_Document extract_
+---+
Church building in Raleigh, North Carolina

The Long View Center is a historic church building located in the Moore Square Historic District of Raleigh, North Carolina, United States. The facility sits directly across from Moore Square, one of two surviving four-acre (1.6 ha) parks from Raleigh's original 1792 plan. Built between 1879 and 1881, Long View was originally known as Tabernacle Baptist Church. The name of the building was changed to Long View Center in 1998 after a local developer purchased the property to be used as a mixed-use facility. It was bought in December 2013 by Vintage Church. The sanctuary and offices are used by Vintage Church and Sunday services are held by Vintage Church Downtown.

== History ==
In 1874, ten members of Raleigh's First Baptist Church left the congregation and began Swain Street Baptist Church. After the church's facility became too small for the growing membership, Swain Street members constructed a new building at the corner of Person and Hargett Streets and changed their name to Second Street Baptist Church. The new location was dedicated in October 1881. The name of the church was once again changed in 1910, this time to Tabernacle Baptist Church.

During the influenza epidemic of 1918, the church opened a soup kitchen in the 1880 Hall and delivered over 2,000 meals to residents of the city. In the 1940s, the church operated a World War II serviceman's center in a building next to the sanctuary. Throughout the war, an estimated 2,000 men visited the center. During this time, the church membership rose to almost 4,000 people and Tabernacle became the largest Baptist church in North Carolina. Because of this increasing membership, two additional buildings were added.

When suburbanization became popular in the 1960s, membership began to decrease as more people moved out of the downtown area. By the late 1990s, there were only 650 members left. In 1998, the congregation decided to relocate to north Raleigh and sold the property to developer Gordon Smith for $3.07 million. While their new facility was being constructed, Tabernacle members continued to use the building until 2001. In 2006, Gordon leased the sanctuary to Unity Church after attending one of their religious services.

In December 2013, Gordon Smith sold the Long View Center to Vintage Church. Unity Church continued to use the building until June 2014, before relocating to new facilities. Vintage Church Downtown held its first service at the Long View Center on July 6, 2014, after a month of renovations.

== Architecture ==
The Long View Center is a mixture of Gothic Revival and Romanesque architecture. Originally a simple framed structure, Tabernacle was renovated throughout the early 20th century as the Moore Square district developed. The most notable renovation took place in 1910.

The facility consists of a series of four buildings totalling 50,000 sq ft (4,645 sq m). The buildings are Freedoms Hall, 1880 Hall, North Carolina Hall, and Futures Hall.

Freedoms Hall is the original sanctuary and is adjacent to Exploris Middle School. Freedoms contains 64 stained glass windows, the bell tower, parlor, and features natural acoustics. Most events at Long View take place in Freedoms Hall. The 1880 Hall, named after the year the dining hall was completed, is home to the art gallery, reception area, and smaller performances. The Futures Hall is a renovated two-story office building and the North Carolina Hall contains the Conference Room, as well as additional office space.

== Vintage Church ==
Vintage Church uses the facility to house its central staff offices as well as Vintage Church Downtown offices and ministry spaces. The building also serves as a venue for concerts and events such as the Hopscotch Music Festival, Wide Open Bluegrass Festival, and art galleries for First Night and First Friday.
+---+
_Given material_

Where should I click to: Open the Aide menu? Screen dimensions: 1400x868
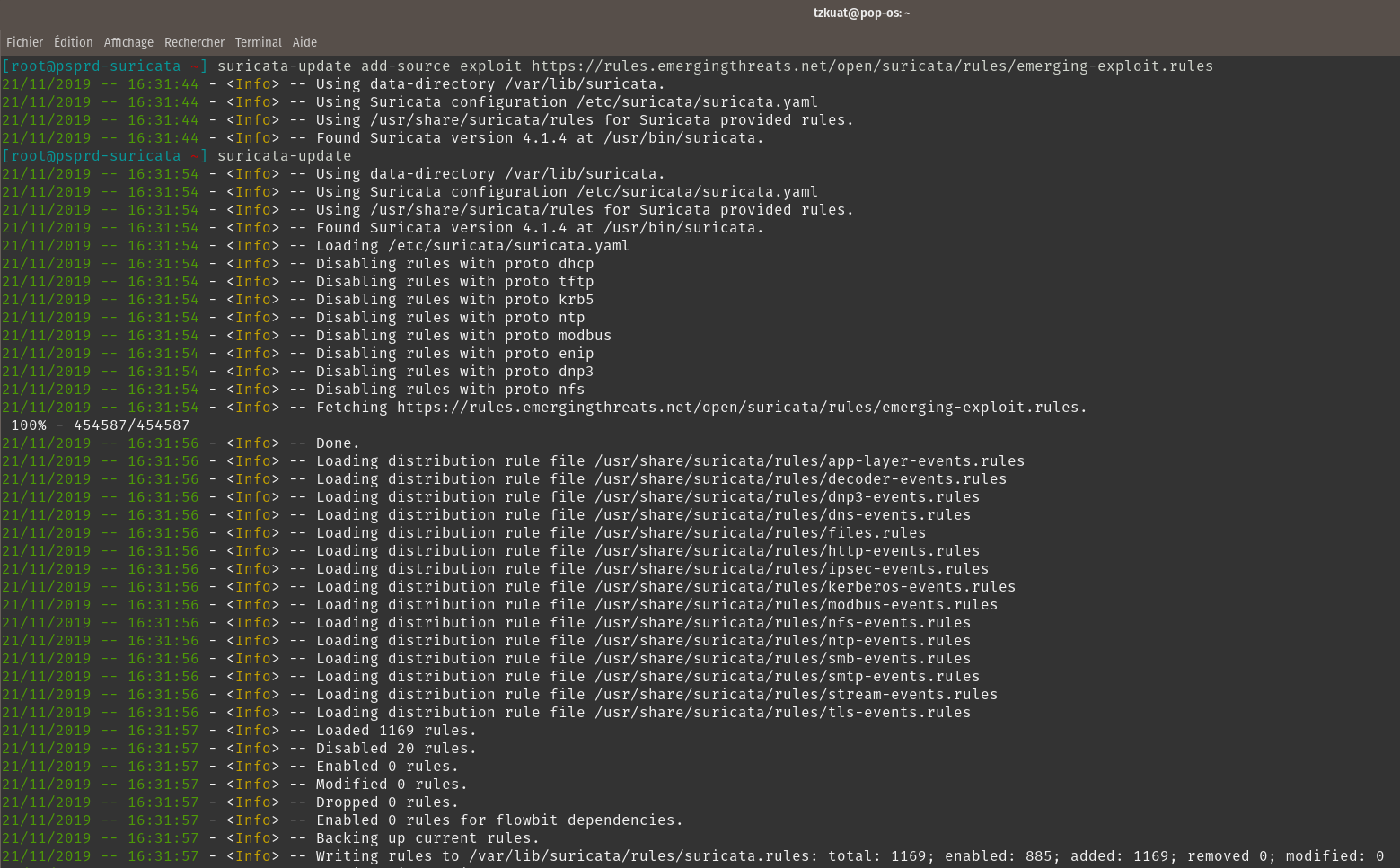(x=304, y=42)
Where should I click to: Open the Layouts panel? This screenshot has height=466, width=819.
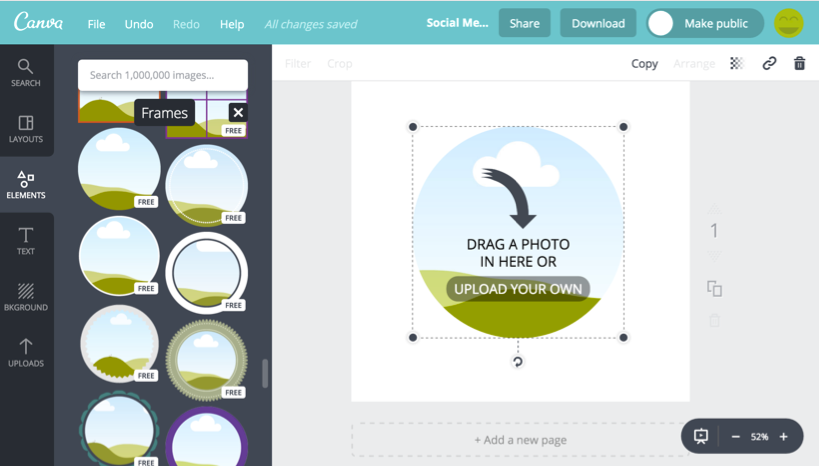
+---+
_Problems to work on_
- 1) Reproduce the passage from the Long View Center text above, starting with "During the influenza" and going on through "buildings were added.".
- 2) In the Long View Center text above, how much did developer Gordon Smith pay for the property in 1998?

_Exercise solutions_
- 1)
During the influenza epidemic of 1918, the church opened a soup kitchen in the 1880 Hall and delivered over 2,000 meals to residents of the city. In the 1940s, the church operated a World War II serviceman's center in a building next to the sanctuary. Throughout the war, an estimated 2,000 men visited the center. During this time, the church membership rose to almost 4,000 people and Tabernacle became the largest Baptist church in North Carolina. Because of this increasing membership, two additional buildings were added.

- 2) $3.07 million